By Todd Houston
Exclusive to TRRT
Beloit, Wisconsin was a haven for Illinois teens back in the ’70s and early ’80s. Why? Mainly because a person only had to be 18 to buy and consume alcohol. But it was also more than that. It seemed that you could literally pick up a rock, blindly throw it into the air and hit two or three clubs, many of them hosting live music and entertainment nightly.
For this week’s column we decided that it would be fun to solicit testimony from the people who were there. We even tracked down some former bartenders, DJs and patrons to weigh in on the shenanigans that went on north of the border.
Let’s first start with some history on drinking age laws in Illinois. According to DrinkingMap.com, Illinois lowered the drinking age from 21 to 19 for beer and wine in 1973 as a response to the 26th Amendment, which lowered the voting age to 18. In 1980 the state of Illinois said, “The heck with it. We don’t care if you can vote at 18. If you want to legally purchase or consume any kind of booze you must be 21 years of age.

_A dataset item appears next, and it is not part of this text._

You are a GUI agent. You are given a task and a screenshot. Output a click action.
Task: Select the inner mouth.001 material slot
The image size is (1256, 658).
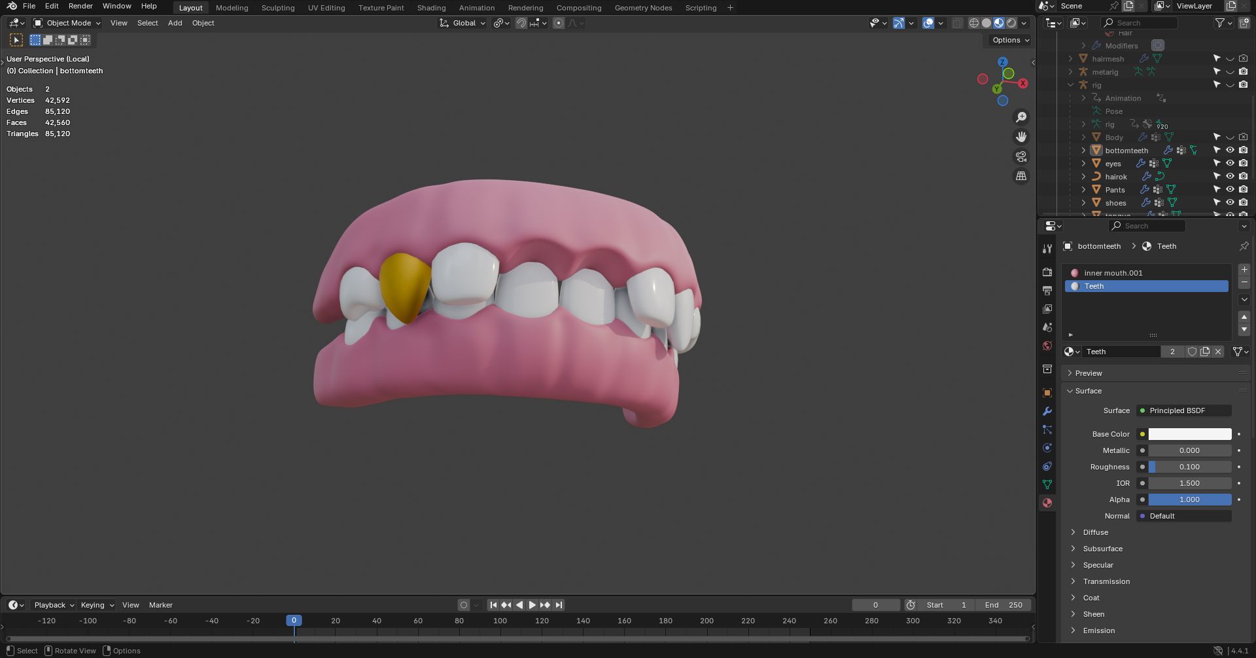pyautogui.click(x=1113, y=273)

Period.”
Now let’s talk about Wisconsin. In 1972 Wisconsin lowers the drinking age from 21 to 18 but maintained a restriction which said you must be 21 if you were a resident of a bordering state with an age limit of 21. In 1977 they lifted the age old restriction, thus allowing Illinois residents over the age of 18 to consume and buy alcohol legally (in the state of Wisconsin.)
Confusing? Maybe, but as you can imagine the kids from just south of the border were coming over in droves, especially after 1980. I would venture to say that this was generating tons of revenue for the city of Beloit and neighboring cities. The bars and clubs were hopping!
On July 1, 1985, the party starts to fizzle out as the drinking age changes to 19. A year later Wisconsin follows suit with much of the rest of the nation adopting a 21-year-old drinking age across the board which was most likely the right thing to do. It was inevitable that without the extra Illinois cash flow some of the clubs would have to close their doors. ~ The Times They Are A-Changin’ – Bob Dylan
Please keep in mind that this article is not meant to glamorize the use of alcohol in any way. I personally had many friends that didn’t drink at all but rather went there to dance, mingle and have fun. This is merely a look back on a different time in American pop culture.
“We went to The Gaslight pretty much every weekend. I actually met my husband at Coconut Grove on my way to Waverley Beach!” – Cathy Porazzo Johnson
“The Cornellier family owned the Firecracker Lounge and were good people to work for. When I worked the door, I got to meet a lot of great folks. I always thought the Black Cat Room was the best thing in Beloit. Everyone had a great time and it seemed there was always someone on the dance floor.” – Dan Balderrama
“That was the best time in my life! I was up there in Beloit five nights a week dancing and bar hopping in the early ’80s!” – Diana Moore
“When Wisconsin changed the drinking age to 21 it crushed the Illinois business they had coming in. Most people weren’t going to drive the 20 miles to drink in Beloit after they turned 21, so it didn’t take long for bars like Captains Pub to fold. – Rick Counsell (DJ at Captains Pub in Beloit 1983-1987)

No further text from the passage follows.